What you should do:
Output exactly the lines between the one holding "Open 绩效改进 in the sidebar" and the last line of the data below, both of those lines included.

(Stored data entries)
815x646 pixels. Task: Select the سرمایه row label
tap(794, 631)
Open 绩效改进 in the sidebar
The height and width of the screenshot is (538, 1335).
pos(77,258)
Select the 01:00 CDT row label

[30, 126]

Answer space:
Open 绩效改进 in the sidebar
The height and width of the screenshot is (538, 1335).
pos(77,258)
Select the 01:00 CDT row label

[30, 126]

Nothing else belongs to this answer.